TRIESTE - Nei giorni scorsi gli agenti della polizia ferroviaria di Trieste, in servizio alla stazione centrale, insospettiti dal comportamento di un 50enne straniero, che sembrava aver lasciato incustodito un bagaglio nei pressi della biglietteria, lo hanno fermato e identificato. L'uomo non aveva al seguito alcun documento in grado di comprovare le sue generalità. Alle rinnovate richieste di spiegazioni da parte degli agenti della Polfer, e visto che l’uomo non era in grado di interloquire né in italiano né in inglese, il cinquantenne ha esibito un portafoglio da donna 'a libro' con, all’interno, documenti e tesserini appartenenti alla proprietaria, residente a Firenze, che aveva sporto denuncia di furto ai carabinieri del capoluogo toscano ancora alla fine del maggio scorso dove, su un autobus di linea, aveva subito uno scippo con destrezza accorgendosene solo due ore più tardi.

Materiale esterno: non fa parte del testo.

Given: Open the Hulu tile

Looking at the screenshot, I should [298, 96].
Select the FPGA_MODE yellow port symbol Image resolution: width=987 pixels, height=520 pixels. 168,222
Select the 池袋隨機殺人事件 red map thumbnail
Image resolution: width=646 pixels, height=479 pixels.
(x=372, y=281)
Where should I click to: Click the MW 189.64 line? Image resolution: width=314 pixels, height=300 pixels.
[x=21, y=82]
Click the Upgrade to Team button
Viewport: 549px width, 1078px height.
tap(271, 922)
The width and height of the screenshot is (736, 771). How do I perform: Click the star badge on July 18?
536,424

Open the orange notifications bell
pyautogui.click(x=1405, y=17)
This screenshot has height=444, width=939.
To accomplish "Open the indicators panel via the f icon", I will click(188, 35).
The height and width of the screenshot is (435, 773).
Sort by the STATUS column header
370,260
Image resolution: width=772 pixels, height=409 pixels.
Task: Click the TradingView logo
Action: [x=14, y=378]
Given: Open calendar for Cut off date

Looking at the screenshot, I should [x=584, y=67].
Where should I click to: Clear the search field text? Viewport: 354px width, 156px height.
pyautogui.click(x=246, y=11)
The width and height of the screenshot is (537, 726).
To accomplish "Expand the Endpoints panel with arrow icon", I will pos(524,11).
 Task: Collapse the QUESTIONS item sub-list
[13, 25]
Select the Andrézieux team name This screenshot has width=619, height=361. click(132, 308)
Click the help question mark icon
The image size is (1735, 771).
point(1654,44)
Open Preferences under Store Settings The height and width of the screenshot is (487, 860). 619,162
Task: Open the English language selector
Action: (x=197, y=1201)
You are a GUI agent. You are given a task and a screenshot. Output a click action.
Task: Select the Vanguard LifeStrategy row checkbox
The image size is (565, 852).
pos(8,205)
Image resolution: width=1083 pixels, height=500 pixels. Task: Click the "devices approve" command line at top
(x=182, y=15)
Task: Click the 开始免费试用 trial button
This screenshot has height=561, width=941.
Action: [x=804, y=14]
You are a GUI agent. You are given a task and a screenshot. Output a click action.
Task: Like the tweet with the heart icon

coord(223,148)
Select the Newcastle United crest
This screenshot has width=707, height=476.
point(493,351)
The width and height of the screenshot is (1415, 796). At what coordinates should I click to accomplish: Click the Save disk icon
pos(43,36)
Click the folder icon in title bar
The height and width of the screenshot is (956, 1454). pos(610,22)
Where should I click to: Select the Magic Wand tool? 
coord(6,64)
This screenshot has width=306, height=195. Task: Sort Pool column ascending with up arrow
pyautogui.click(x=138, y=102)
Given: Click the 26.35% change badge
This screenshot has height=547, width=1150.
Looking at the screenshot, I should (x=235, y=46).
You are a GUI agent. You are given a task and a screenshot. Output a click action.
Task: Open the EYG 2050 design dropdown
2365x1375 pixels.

I FATTI - Nel portafogli erano custoditi, oltre a una trentina di euro, ancora tutti i documenti della donna, fatta eccezione per il libretto postale, il bancomat e la carta bancoposta, la quale era stata nel frattempo utilizzata per prelevare indebitamente da uno sportello postamat, nella stessa giornata e a breve distanza, ben 600 euro, prima che la legittima proprietaria riuscisse a bloccarne la validità. La polizia ferroviaria ha subito posto sotto sequestro il materiale rinvenuto in attesa della restituzione alla vittima del furto. Grazie all’intervento di un'interprete è stato appurato che l’uomo era un cittadino romeno, cinquantacinquenne, in Italia senza fissa dimora. Interrogato dagli agenti, l'uomo asseriva d’aver trovato il portafoglio il 29 di maggio, a Firenze, proprio il giorno prima della denuncia, in un cestino della spazzatura e di averlo 'custodito' in quanto lo riteneva oggetto di valore. Al suo interno avrebbe trovato, tuttavia, soltanto 0,50 centesimi. Alla locale Questura è stato sottoposto anche ai rilievi dattiloscopici di rito e infine indagato per ricettazione. L’episodio, che ha permesso comunque il recupero di parte della refurtiva, dimostra l’attenzione che gli agenti della polizia ferroviaria pongono a ogni movimento inconsueto presso l’obiettivo che sono chiamati a vigilare confermandone la preparazione e l’intuito professionale posti al servizio della tutela della sicurezza pubblica dei viaggiatori e di quanti frequentano la Stazione di Trieste.